I've invited the people from blogs I visit routinely. Anyone who knows me from there will probably figure out who I am almost immediately, which is fine. It's not them I am trying to be anonymous with.
Have you ever heard of Trauma Therapy? I hadn't either until last week. It's different from cognitive therapy, which is good because over two decades of cognitive therapy taught me about how I think, but haven't enabled me to move.
Trauma therapy addresses each trauma event individually. Pick an event, say when someone hurt me. Then write down pieces of that event that were significant emotionally. For each piece, you then write about it: when it occurred (this anchors it in time, which often unresolved traumas are not); feelings ("I felt this") about the piece; put it in past tense (because unresolved traumas generally feel and are often talked about as if in the present); if there is a perpetrator, address them directly ("you did this"); and make the description factual, with as may details as possible. No opinions or explanations.
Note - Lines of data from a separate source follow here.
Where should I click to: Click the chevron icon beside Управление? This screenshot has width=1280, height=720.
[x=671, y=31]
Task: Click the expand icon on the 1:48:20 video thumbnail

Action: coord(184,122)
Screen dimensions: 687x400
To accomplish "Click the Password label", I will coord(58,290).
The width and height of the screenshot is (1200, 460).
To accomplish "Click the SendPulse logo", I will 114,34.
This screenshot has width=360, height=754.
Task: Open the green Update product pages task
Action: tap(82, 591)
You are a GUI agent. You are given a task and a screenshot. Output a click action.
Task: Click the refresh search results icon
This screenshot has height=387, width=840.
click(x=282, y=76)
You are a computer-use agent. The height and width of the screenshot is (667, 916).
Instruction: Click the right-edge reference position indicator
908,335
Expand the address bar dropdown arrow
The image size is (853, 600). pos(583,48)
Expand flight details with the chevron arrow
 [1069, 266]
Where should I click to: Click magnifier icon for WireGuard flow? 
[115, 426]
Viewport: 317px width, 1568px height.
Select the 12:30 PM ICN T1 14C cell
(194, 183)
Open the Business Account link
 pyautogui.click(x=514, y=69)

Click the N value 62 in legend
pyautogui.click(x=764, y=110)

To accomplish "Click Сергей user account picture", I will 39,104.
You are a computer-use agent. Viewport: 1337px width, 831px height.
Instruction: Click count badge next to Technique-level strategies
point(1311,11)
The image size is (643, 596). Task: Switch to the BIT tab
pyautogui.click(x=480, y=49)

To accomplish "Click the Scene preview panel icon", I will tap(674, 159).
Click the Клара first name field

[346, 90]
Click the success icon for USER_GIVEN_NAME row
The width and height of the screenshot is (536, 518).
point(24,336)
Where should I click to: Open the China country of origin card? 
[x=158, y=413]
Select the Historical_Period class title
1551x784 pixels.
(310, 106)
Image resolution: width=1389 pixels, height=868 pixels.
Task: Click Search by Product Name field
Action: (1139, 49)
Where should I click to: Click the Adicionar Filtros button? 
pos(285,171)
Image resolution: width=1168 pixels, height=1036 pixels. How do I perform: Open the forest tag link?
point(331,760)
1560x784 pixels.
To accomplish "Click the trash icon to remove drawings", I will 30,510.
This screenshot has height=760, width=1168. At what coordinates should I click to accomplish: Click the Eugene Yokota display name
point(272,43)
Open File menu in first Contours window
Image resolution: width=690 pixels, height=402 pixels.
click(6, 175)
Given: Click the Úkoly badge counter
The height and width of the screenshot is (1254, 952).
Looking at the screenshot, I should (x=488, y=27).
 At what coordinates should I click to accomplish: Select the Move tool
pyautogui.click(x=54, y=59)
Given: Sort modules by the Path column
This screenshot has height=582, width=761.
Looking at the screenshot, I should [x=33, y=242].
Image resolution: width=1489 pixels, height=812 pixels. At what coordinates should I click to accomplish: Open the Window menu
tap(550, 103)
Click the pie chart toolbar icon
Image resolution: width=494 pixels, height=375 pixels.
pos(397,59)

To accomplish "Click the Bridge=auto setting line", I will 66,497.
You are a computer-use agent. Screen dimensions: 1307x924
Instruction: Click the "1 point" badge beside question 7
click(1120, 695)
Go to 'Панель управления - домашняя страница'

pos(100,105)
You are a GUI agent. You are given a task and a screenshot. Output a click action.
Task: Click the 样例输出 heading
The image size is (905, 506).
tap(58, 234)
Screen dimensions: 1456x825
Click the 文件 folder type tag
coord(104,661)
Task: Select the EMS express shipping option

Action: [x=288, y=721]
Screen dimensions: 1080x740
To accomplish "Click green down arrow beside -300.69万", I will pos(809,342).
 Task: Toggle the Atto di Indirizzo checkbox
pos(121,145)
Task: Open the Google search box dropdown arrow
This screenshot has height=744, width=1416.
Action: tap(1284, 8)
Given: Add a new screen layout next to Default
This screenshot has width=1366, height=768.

Facts and feelings.
Then the next time I meet with my therapist (Karen), I'll read it aloud (that's gonna be fun) and we'll talk about my feelings, the event, and I'm not sure what else because this is the very first time I'm doing it.
Given that I have a long menu of traumas to choose from (many that perhaps only one other person might know about), I chose to go with one that is hardest, that is hitting me the most deeply, rather than trying to just dip my toes in with something "easy." Because I want to get through this crap as quickly as possible. I've been stuck at start for so many years now, I can't stand to wait any longer to begin my life again. I'll be starting with my most recent trauma, because it is directly related to the deepest issues, I think. Karen agrees.
Karen asked me why I have not done the things that I obviously want to. After thinking for a moment, I told her that while my mind knows the problems, and what to do mentally, there is something broken below that. It's like the steering and the wheels are completely disconnected. I am desperately hoping that this trauma work will reconnect me, so I can go where I mean to go.
Welcome. Let's see what happens, shall we?